Scan the listing for "agent" and copy out each line that has it.

(Records supplied Opens)

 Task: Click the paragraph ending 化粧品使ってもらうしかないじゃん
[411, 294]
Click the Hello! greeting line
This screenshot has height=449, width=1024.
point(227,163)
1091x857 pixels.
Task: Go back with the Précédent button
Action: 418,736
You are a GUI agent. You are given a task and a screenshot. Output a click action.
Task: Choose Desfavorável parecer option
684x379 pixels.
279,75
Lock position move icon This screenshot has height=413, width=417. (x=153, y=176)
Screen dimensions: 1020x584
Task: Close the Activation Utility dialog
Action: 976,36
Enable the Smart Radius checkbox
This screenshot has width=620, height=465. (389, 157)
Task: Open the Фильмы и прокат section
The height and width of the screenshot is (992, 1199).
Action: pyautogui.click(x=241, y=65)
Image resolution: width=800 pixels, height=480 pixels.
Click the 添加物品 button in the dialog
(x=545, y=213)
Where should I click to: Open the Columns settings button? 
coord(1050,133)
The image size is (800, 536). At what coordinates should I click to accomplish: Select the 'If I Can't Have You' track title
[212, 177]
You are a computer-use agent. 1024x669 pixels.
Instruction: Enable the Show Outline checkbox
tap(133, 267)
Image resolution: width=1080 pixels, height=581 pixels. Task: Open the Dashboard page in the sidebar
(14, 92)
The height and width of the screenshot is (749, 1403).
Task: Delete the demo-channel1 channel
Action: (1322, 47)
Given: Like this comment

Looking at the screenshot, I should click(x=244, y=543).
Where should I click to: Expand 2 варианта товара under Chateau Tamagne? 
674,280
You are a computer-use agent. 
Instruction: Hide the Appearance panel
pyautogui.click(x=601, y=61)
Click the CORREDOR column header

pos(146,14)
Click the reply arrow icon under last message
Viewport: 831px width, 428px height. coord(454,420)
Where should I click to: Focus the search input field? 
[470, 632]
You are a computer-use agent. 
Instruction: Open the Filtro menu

(Records supplied Closes)

◆ **Exercise output**:
You are a GUI agent. You are given a task and a screenshot. Output a click action.
You are a computer-use agent. 1024x669 pixels.
You are a computer-use agent. 
You are a computer-use agent. 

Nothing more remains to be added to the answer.